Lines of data
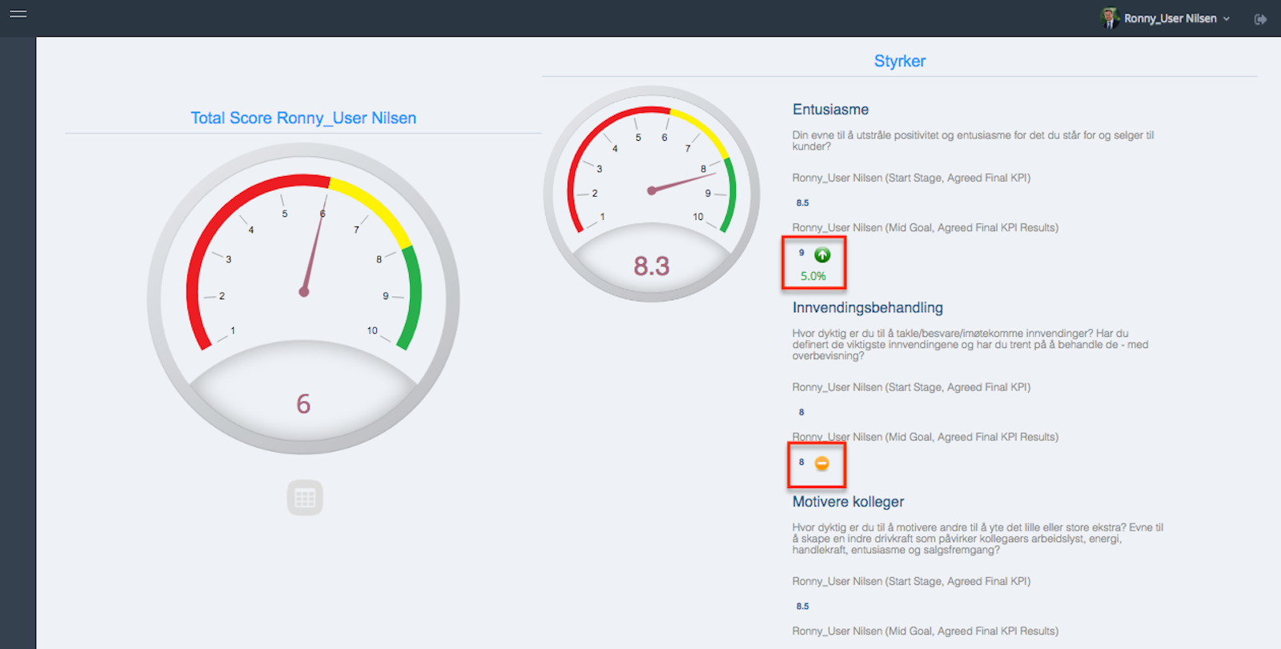Screen dimensions: 1281x649
Task: Click the dark left sidebar strip
Action: pyautogui.click(x=18, y=344)
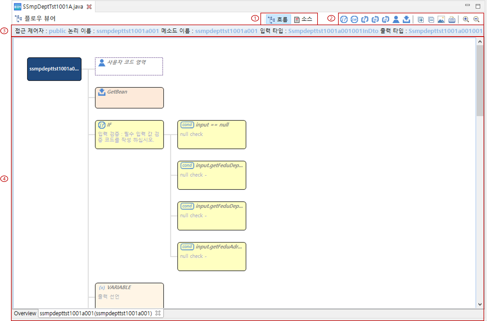487x321 pixels.
Task: Add a user code area via person icon
Action: [396, 19]
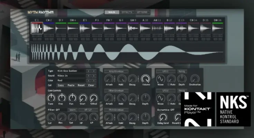Open the Sound dropdown showing KGoa 14
The height and width of the screenshot is (138, 254).
click(x=71, y=75)
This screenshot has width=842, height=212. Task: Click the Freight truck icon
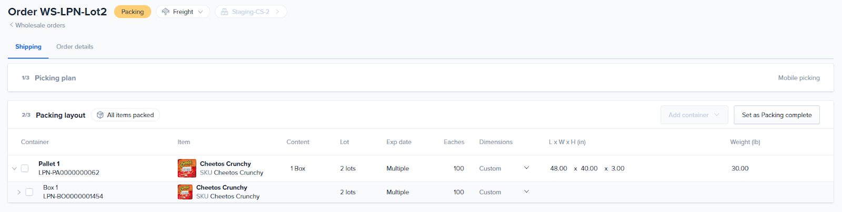(x=166, y=12)
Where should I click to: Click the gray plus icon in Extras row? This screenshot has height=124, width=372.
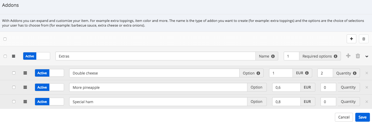pyautogui.click(x=348, y=56)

__The problem__.
Recast the stretch from the line containing "Where should I" through the end of the data as a JSON list of strings, one string per line, with blank lines omitted. Leave the pictures out of the answer.

__Solution for this problem__.
[
  "Where should I click to: Click the gray plus icon in Extras row? This screenshot has height=124, width=372.",
  "pyautogui.click(x=348, y=56)"
]